§ EXTRACT
»»
Using their gifts

Using their gifts

 

About 50 missions volunteers scatter around a hotel lobby high in the mountains of Canta, Peru. As they prepare to jump in trucks and ride into villages, Boots Holder is where he likes to be — out of the way, flipping pancakes in the kitchen.

On this day, volunteers from First Baptist Church, Pickens, S.C., and Crow Hill Bible Church, Bailey, Colo., finish breakfast before heading out to distribute Bibles at a local school. Members of a soccer team plan to board a bus later in the morning to compete in games and share their faith. Meanwhile Holder scrubs plates and silverware, making sure everyone leaves on a full stomach. 

Holder is the strategy coordinator for REAP (Rapid Entry Advance Plan) North Peru. He has lived in Lima for three years with his wife, Katie, and their three children. The rest of his team is comprised of a journeyman and two other missionary couples. They recruit, train and provide resources for volunteers from both Peru and the United States. After that, they let the volunteers go to work in the mountains and jungles of the area.

Working in an area half the size of California, Holder said he needs all of the help he can get. Whether volunteers work with a medical team or help distribute Bibles, the REAP North Peru team finds a place for willing volunteers to plug into God’s work.
««
§ INFORMATION SHOWN
»»
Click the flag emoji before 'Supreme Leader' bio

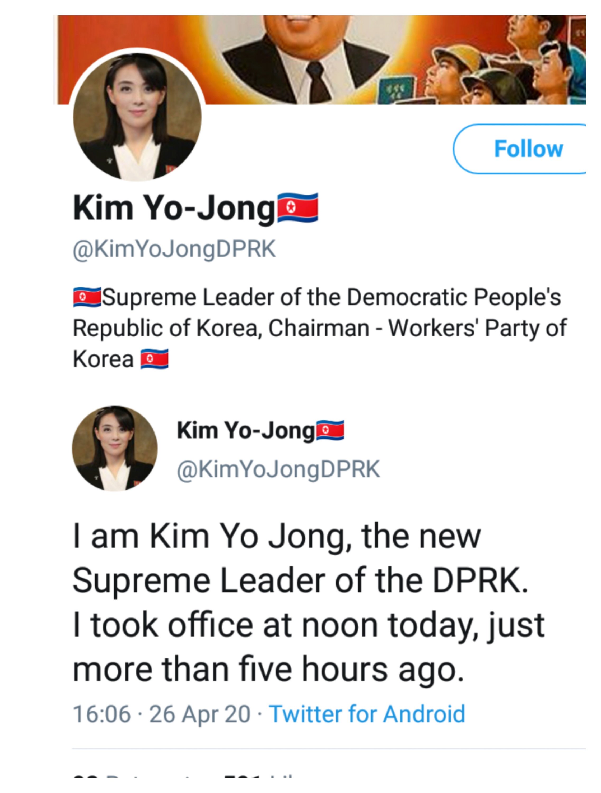click(87, 297)

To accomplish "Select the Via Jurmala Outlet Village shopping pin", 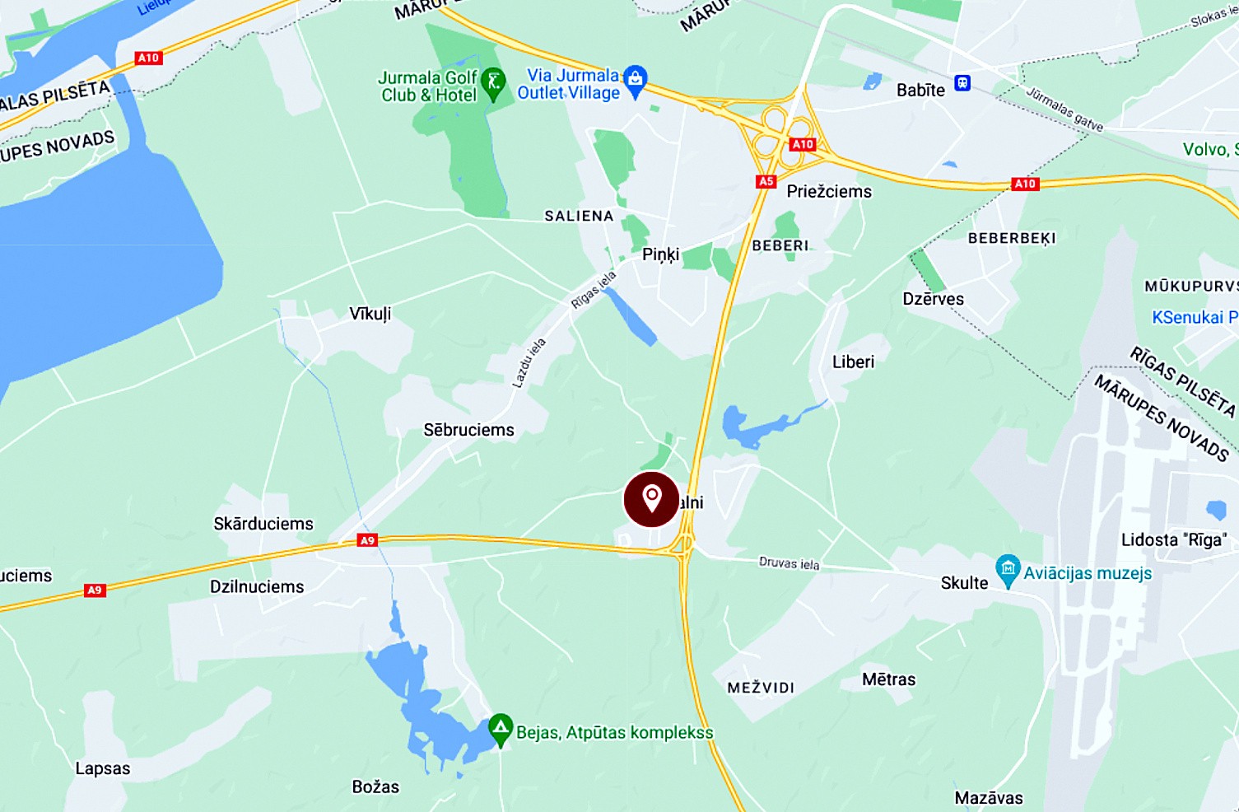I will pyautogui.click(x=635, y=82).
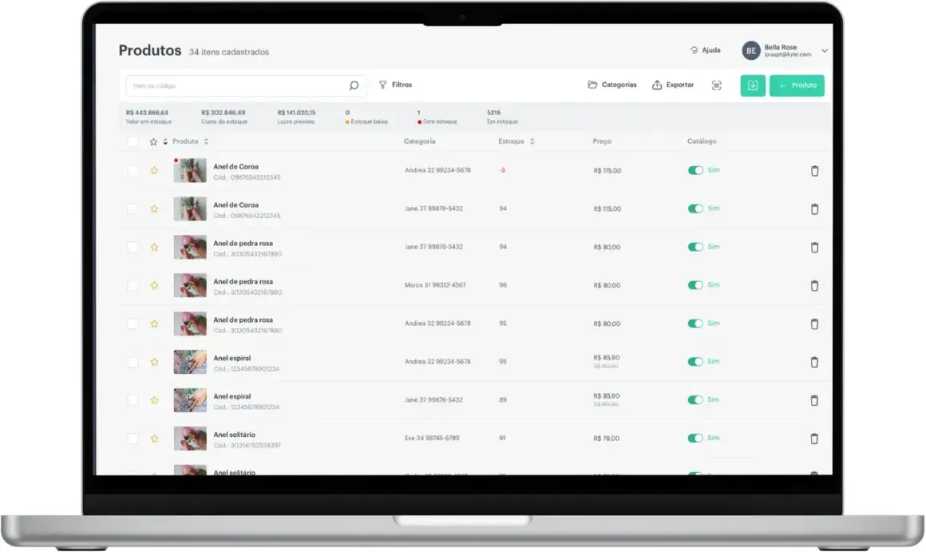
««
§ ACTIVITY
Return, word for word, the portion of the Peru missions article above that begins with the words containing "On this day, volunteers" and ends with "of the area.".

§ EXERCISE RESPONSE
On this day, volunteers from First Baptist Church, Pickens, S.C., and Crow Hill Bible Church, Bailey, Colo., finish breakfast before heading out to distribute Bibles at a local school. Members of a soccer team plan to board a bus later in the morning to compete in games and share their faith. Meanwhile Holder scrubs plates and silverware, making sure everyone leaves on a full stomach. 

Holder is the strategy coordinator for REAP (Rapid Entry Advance Plan) North Peru. He has lived in Lima for three years with his wife, Katie, and their three children. The rest of his team is comprised of a journeyman and two other missionary couples. They recruit, train and provide resources for volunteers from both Peru and the United States. After that, they let the volunteers go to work in the mountains and jungles of the area.